Clinical Trials Corner: The Challenge to Establish Optimal Treatment After Progression on Checkpoint Inhibitors
Dear Readers,
The Clinical Trials Corner of Kidney Cancer highlights planned or ongoing high-impact studies in renal cell carcinoma (RCC). In this issue, we highlight the LITESPARK-011 trial, comparing the combination of lenvatinib plus belzutifan to cabozantinib in patients with refractory metastatic RCC.
In the future, if you feel that you would like to draw attention to a specific trial, please feel free to email us at or .
Sincerely,
Mamta Parikh, MD, MS
Associate Editor, Kidney Cancer
Assistant Professor, University of California Davis School of Medicine
Department of Internal Medicine
Division of Hematology Oncology
Sacramento, California
An Open-label, Randomized, Phase 3 Study of MK-6482 in Combination With Lenvatinib (MK-7902) vs. Cabozantinib in Participants with Advanced Renal Cell Carcinoma Who Have Progressed After Prior Anti-PD-1/L1 Therapy
Status: Recruiting
Clinicaltrials.gov identifier: NCT04586231
Sponsor: Merck Sharp & Dohme LLC in collaboration with Eisai Inc
Enrollment: 708
Rationale: While there are limited data that demonstrate efficacy of cabozantinib after treatment with checkpoint inhibitor therapy, optimal second line treatment after first-line anti-PD-1 therapy remains an area of active clinical interest. Belzutifan (MK-6482) is an inhibitor of hypoxia-inducible factor-2α (HIF-2α), which has established efficacy in patients with von Hippel-Lindau disease, but remains under clinical study in patients with clear cell RCC. HIF-2α also regulates vascular endothelial growth factor (VEGF) expression and is involved in resistance to anti-VEGF therapy. Thus, there is interest in combining belzutifan with a VEGF tyrosine kinase inhibitor (TKI) such as lenvatinib.
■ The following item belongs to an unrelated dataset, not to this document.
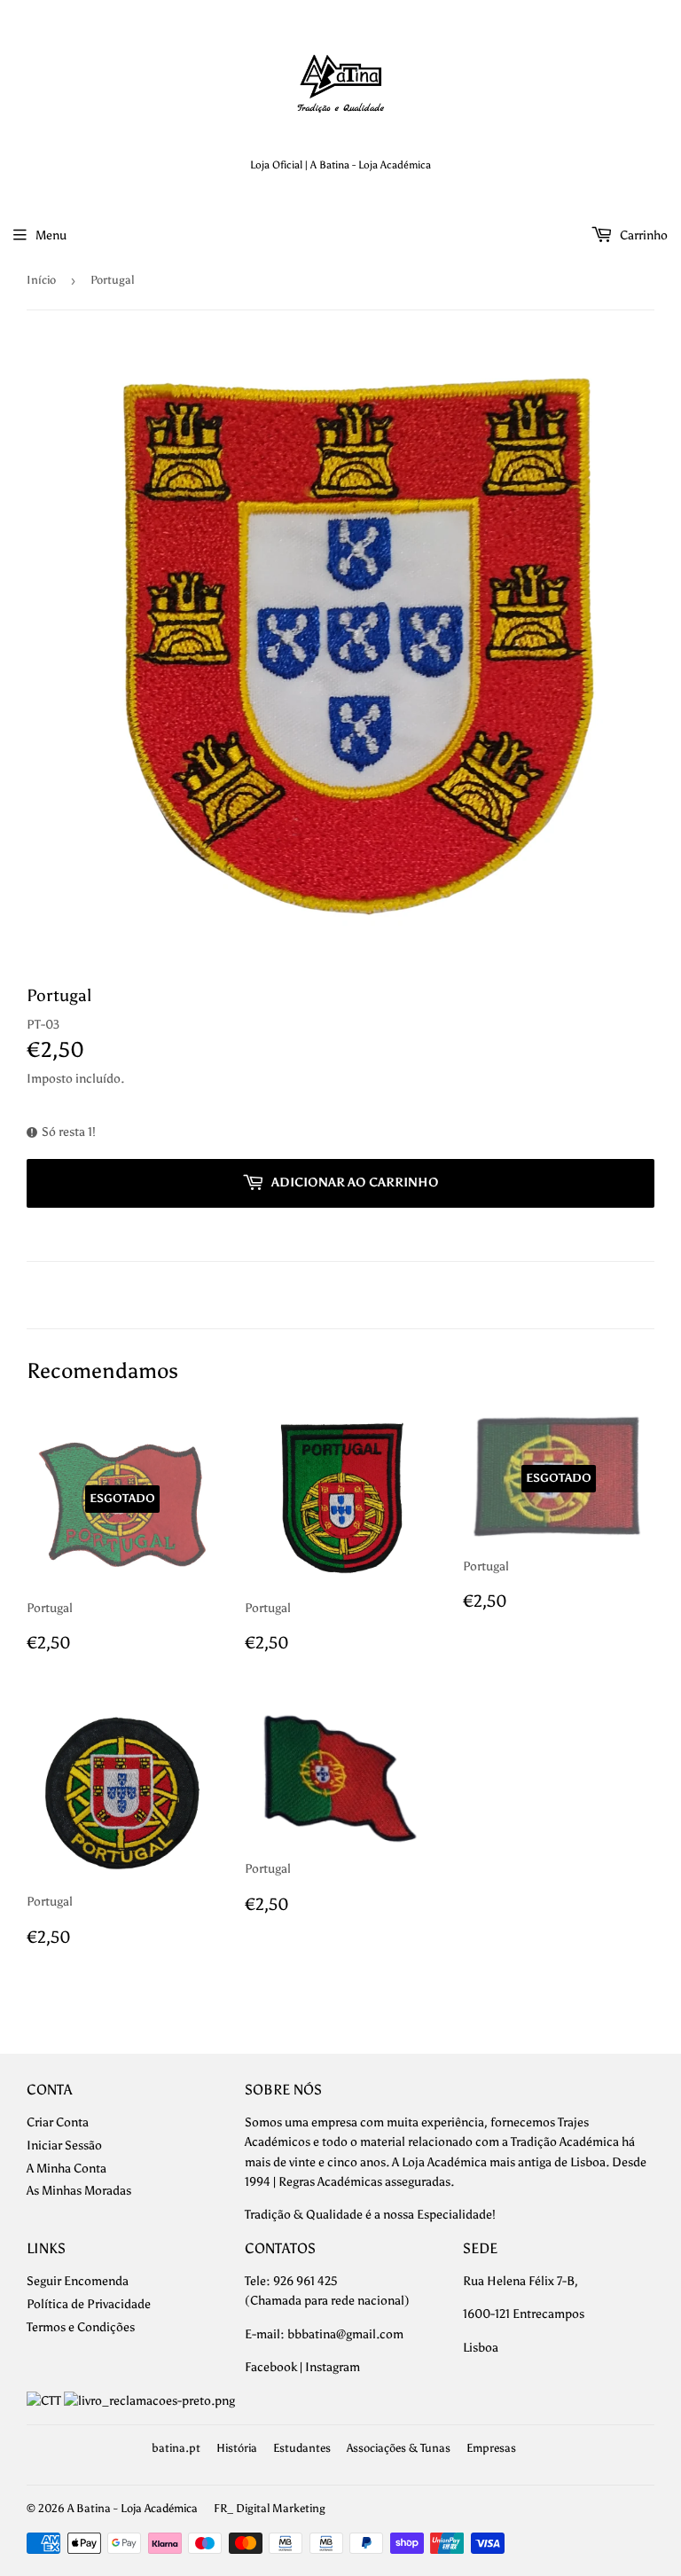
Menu (51, 235)
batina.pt (176, 2448)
Study Design: This open label, Phase 3, multicenter study enrolls patients with unresectable, locally advanced or metastatic clear cell RCC. Patients must have experienced disease progression on or after an anti-PD-1/PD-L1 therapy as either first or second-line treatment in the advanced setting, or as adjuvant or neoadjuvant therapy with progression within 6 months of the last dose. Patients may not have received more than 2 prior systemic regimens, and could only have received 1 prior anti-PD/PD-L1 therapy. Patients also must have never received belzutifan, lenvatinib or cabozantinib prior to enrollment. Patients who are enrolled to the study receive either belzutifan + lenvatinib or cabozantinib until disease progression or unacceptable toxicity.
Endpoints: The co-primary endpoints of this study are progression-free survival (PFS) and overall survival (OS). Secondary endpoints include objective response rate (ORR), duration of response (DOR), and toxicity.
Comments: The optimal treatment after progression of current first-line therapies for mRCC is an emerging question. Recent studies such as CONTACT-03 evaluating the role of continuing immune checkpoint inhibition in combination with cabozantinib have not resulted in a benefit in PFS when compared to cabozantinib alone. Thus, combining a new treatment such as belzutifan, for which there is a preclinical rationale for possible synergistic activity with a VEGF TKI, with lenvatinib is of interest. This study was initiated in 2020, after which the landscape of first-line treatment for mRCC evolved. The Phase 3 CLEAR and CheckMate-9ER studies established the combinations of lenvatinib plus pembrolizumab and nivolumab plus cabozantinib as first line treatments. There remain eligible patients for this trial- patients with mRCC who receive nivolumab plus ipilimumab, pembrolizumab plus axitinib, or avelumab plus axitinib or patients who quickly develop mRCC after pembrolizumab treatment in the adjuvant setting. However, the clinical application of the results of this study may be limited given the shift the treatment landscape.
CONFLICT OF INTEREST
Mamta Parikh
Consultant: Bristol-Myers Squibb, Exelixis, Oncocyte, Natera, Pfizer, Seagen.